How do you find the amplitude, period, and phase shift of the function #y=2cos(1/3x)#?

1 Answer
Sep 17, 2015

#A = 2#
#P = 2pi or 360º#
#T = 6pi u.t or 1080 u.t#
#phi = 0#

Explanation:

The amplitude is the constant multiplying the cosine, so in this case, it's 2.

#A = 2#

You can think of the constant multiplying the x as the function angular speed, that is, the function's period multiplied by its frequency.

We know that the cosine has a normal period of #2pi# radians or #360# degrees, that is, every #2pi# radians or #360# degrees the cosine goes back where it started.
So the period (assuming that you mean the amount of time it takes to go through circle) will depend on whether that cosine is taking the value in degrees or radians.
So we have that:
#|1/3| = 2pi/T -> T/3 = 2pi -> T = 6pi#u.t

Or
#|1/3| = 360/T -> T/3 = 360 -> T = 1080#u.t

It's more common to use radians with trig functions, so we'll assume the latter. (Also, u.t means unit of time, since we don't know what unit the function uses)

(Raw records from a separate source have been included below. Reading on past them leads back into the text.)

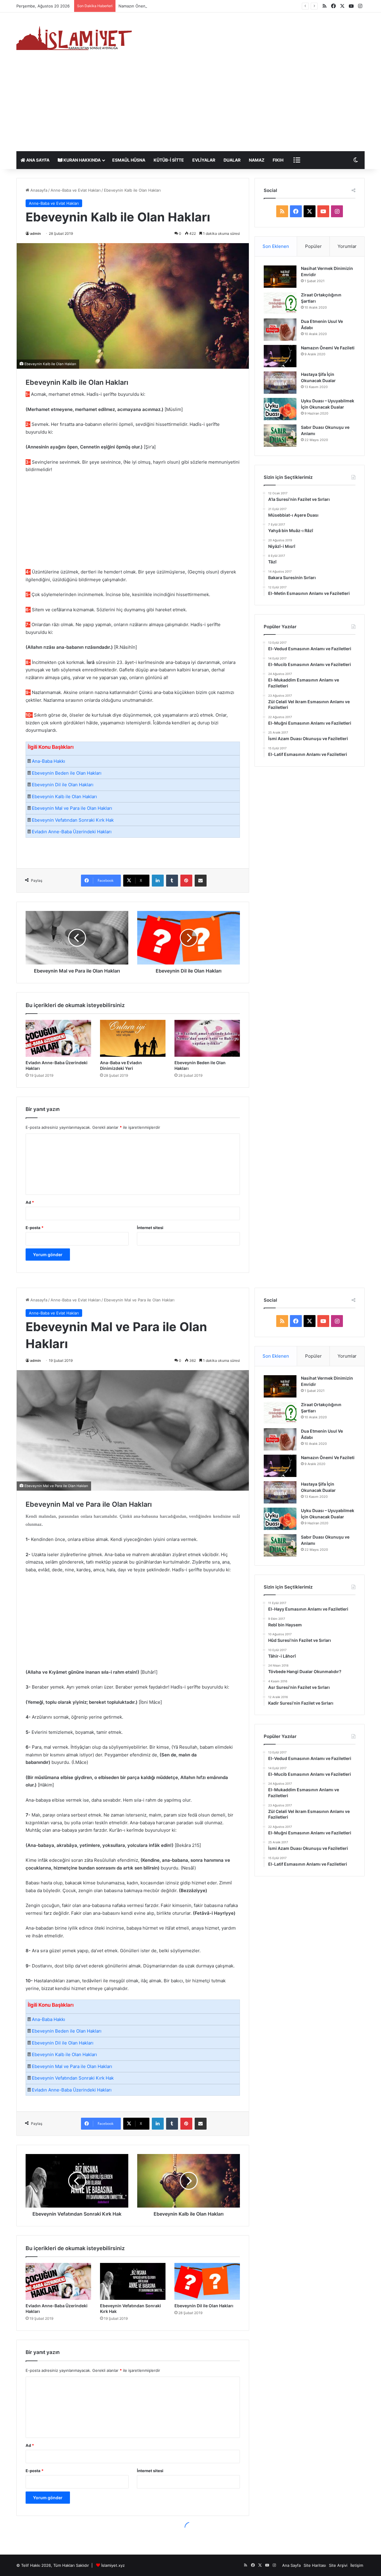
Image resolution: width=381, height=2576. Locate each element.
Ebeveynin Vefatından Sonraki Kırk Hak (73, 820)
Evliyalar (203, 159)
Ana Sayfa (37, 159)
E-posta (34, 1227)
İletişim (356, 2565)
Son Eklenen (276, 246)
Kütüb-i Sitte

And, last but not least, the phase shift is the value we're adding to the variable divided by the angular speed. (Think of it as the starting angle, instead of beginning with 1, we're beginning with this angle! But whenever the angular speed is different from 1, that is, whenever we're moving faster than the normal trig function, the phase shift gets smaller whereas whenever we're moving slower than the normal trig function the phase shift gets bigger)

#phi = 0/(1/3) = 0*3/1 = 0#

The unit of this depends on the unit of the angular speed too, so if we're working with radians always stick with radians, and if we're working with degrees, always work with degress. But, given this is 0 it doesn't really matter here.